PROBLEM TO WORK ON | Transcribe all the data, leaving each word as it is.

(Saved data entries)
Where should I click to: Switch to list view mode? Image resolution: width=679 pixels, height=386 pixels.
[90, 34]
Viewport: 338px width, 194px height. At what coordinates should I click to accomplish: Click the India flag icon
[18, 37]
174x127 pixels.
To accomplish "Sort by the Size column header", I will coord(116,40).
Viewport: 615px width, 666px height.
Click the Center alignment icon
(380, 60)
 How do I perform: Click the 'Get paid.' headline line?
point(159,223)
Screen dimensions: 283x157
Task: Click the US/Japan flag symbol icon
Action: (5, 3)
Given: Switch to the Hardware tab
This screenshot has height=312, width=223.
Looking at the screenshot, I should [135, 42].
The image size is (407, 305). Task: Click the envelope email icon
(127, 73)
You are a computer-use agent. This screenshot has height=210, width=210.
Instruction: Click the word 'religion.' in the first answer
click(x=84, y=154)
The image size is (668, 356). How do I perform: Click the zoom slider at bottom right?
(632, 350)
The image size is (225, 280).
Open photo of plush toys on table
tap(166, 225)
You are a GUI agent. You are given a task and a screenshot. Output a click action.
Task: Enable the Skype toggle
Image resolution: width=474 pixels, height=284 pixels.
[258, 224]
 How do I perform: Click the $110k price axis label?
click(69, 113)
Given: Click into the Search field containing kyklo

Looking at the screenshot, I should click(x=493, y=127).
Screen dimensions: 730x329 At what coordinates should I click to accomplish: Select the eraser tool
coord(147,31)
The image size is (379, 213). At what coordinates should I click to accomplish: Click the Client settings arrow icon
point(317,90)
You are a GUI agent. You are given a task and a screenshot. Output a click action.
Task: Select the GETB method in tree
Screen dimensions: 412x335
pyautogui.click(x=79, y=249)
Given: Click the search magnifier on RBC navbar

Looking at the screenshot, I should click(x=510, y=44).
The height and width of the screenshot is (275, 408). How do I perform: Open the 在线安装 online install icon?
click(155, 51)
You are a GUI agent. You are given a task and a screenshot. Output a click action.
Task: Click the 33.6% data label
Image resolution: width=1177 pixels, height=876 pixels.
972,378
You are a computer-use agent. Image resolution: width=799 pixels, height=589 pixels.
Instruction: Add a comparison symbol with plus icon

TASK RESPONSE |
Where should I click to: Switch to list view mode? Image resolution: width=679 pixels, height=386 pixels.
[90, 34]
Viewport: 338px width, 194px height. At what coordinates should I click to accomplish: Click the India flag icon
[18, 37]
174x127 pixels.
To accomplish "Sort by the Size column header", I will coord(116,40).
Viewport: 615px width, 666px height.
Click the Center alignment icon
(380, 60)
 How do I perform: Click the 'Get paid.' headline line?
point(159,223)
Screen dimensions: 283x157
Task: Click the US/Japan flag symbol icon
Action: (5, 3)
Given: Switch to the Hardware tab
This screenshot has height=312, width=223.
Looking at the screenshot, I should [135, 42].
The image size is (407, 305). Task: Click the envelope email icon
(127, 73)
You are a computer-use agent. This screenshot has height=210, width=210.
Instruction: Click the word 'religion.' in the first answer
click(x=84, y=154)
The image size is (668, 356). How do I perform: Click the zoom slider at bottom right?
(632, 350)
The image size is (225, 280).
Open photo of plush toys on table
tap(166, 225)
You are a GUI agent. You are given a task and a screenshot. Output a click action.
Task: Enable the Skype toggle
Image resolution: width=474 pixels, height=284 pixels.
[258, 224]
 How do I perform: Click the $110k price axis label?
click(69, 113)
Given: Click into the Search field containing kyklo

Looking at the screenshot, I should click(x=493, y=127).
Screen dimensions: 730x329 At what coordinates should I click to accomplish: Select the eraser tool
coord(147,31)
The image size is (379, 213). At what coordinates should I click to accomplish: Click the Client settings arrow icon
point(317,90)
You are a GUI agent. You are given a task and a screenshot. Output a click action.
Task: Select the GETB method in tree
Screen dimensions: 412x335
pyautogui.click(x=79, y=249)
Given: Click the search magnifier on RBC navbar

Looking at the screenshot, I should click(x=510, y=44).
The height and width of the screenshot is (275, 408). How do I perform: Open the 在线安装 online install icon?
click(155, 51)
You are a GUI agent. You are given a task and a screenshot. Output a click action.
Task: Click the 33.6% data label
Image resolution: width=1177 pixels, height=876 pixels.
972,378
You are a computer-use agent. Image resolution: width=799 pixels, height=589 pixels.
Instruction: Add a comparison symbol with plus icon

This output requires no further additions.